Est-ce que ces fantasmes autour de l’aéronautique s’expliquent aussi par l’identité de ce secteur qui réunit de grands industriels et concerne également de forts enjeux économiques, militaires et donc nationaux ?
Frédéric Beniada : Il y a de ça, mais c’est surtout lié au fait que ce secteur s’est longtemps senti à l’abri de potentielles attaques, notamment sur son bilan écologique, et qu’il ne jugeait pas l’intérêt de communiquer sur ses actions alors qu’il avait la matière pour le faire. Je pense notamment aux programmes initiés par le Conseil pour la Recherche Aéronautique Civile (CORAC) ou au Système d’Echange de Quotas d’Emission (ETS).
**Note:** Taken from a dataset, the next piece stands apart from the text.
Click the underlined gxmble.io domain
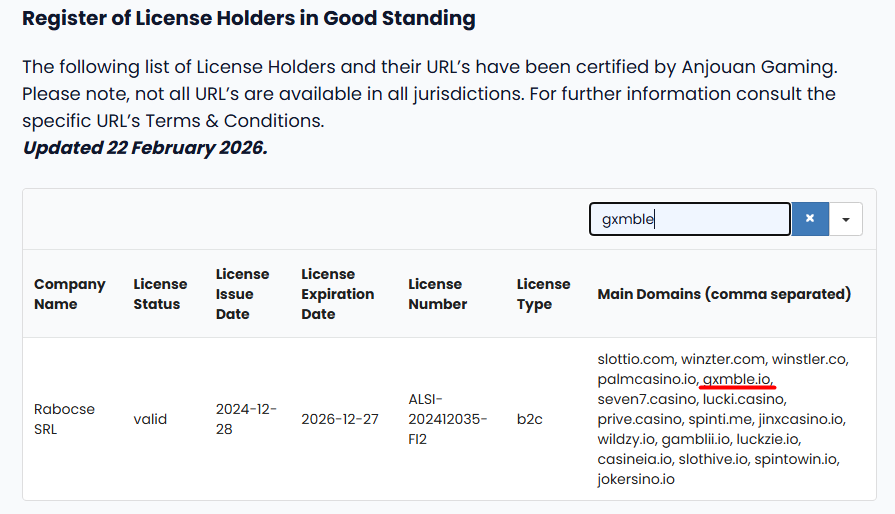[736, 379]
Le secteur a pris depuis longtemps conscience de l’intérêt de réduire son empreinte carbone même si cette dernière est infime par rapport à l’automobile et au textile, qui représentent respectivement 20 % et 10 % de l’émission mondiale de CO2. Idem pour le numérique qui avoisine les 10 %. Reste que le secteur de l’aéronautique attire davantage l’attention et se trouve facilement attaquable parce qu’il est visible et considéré comme réservé à une élite. Quand, en France, on oppose le train à l’avion, le débat est complètement faussé car on compare simplement l’empreinte carbone pour aller d’un point A à un point B sans prendre en compte le reste. Ce genre d’opposition élude généralement l’empreinte en matière de biodiversité alors que la construction d’une ligne TGV est dramatique de ce point de vue. On évite aussi d’aborder le besoin en électricité – fournie par le nucléaire en France ou le charbon en Allemagne – ni le fait qu’un Paris-Bordeaux en train desservira toujours uniquement deux villes alors qu’un avion peut démultiplier ses destinations sans être « bloqué » par l’existence d’une ligne unique. Ce manque d’explications implique un gros travail à faire auprès des journalistes et des politiques qui font office de relais avec l’opinion publique.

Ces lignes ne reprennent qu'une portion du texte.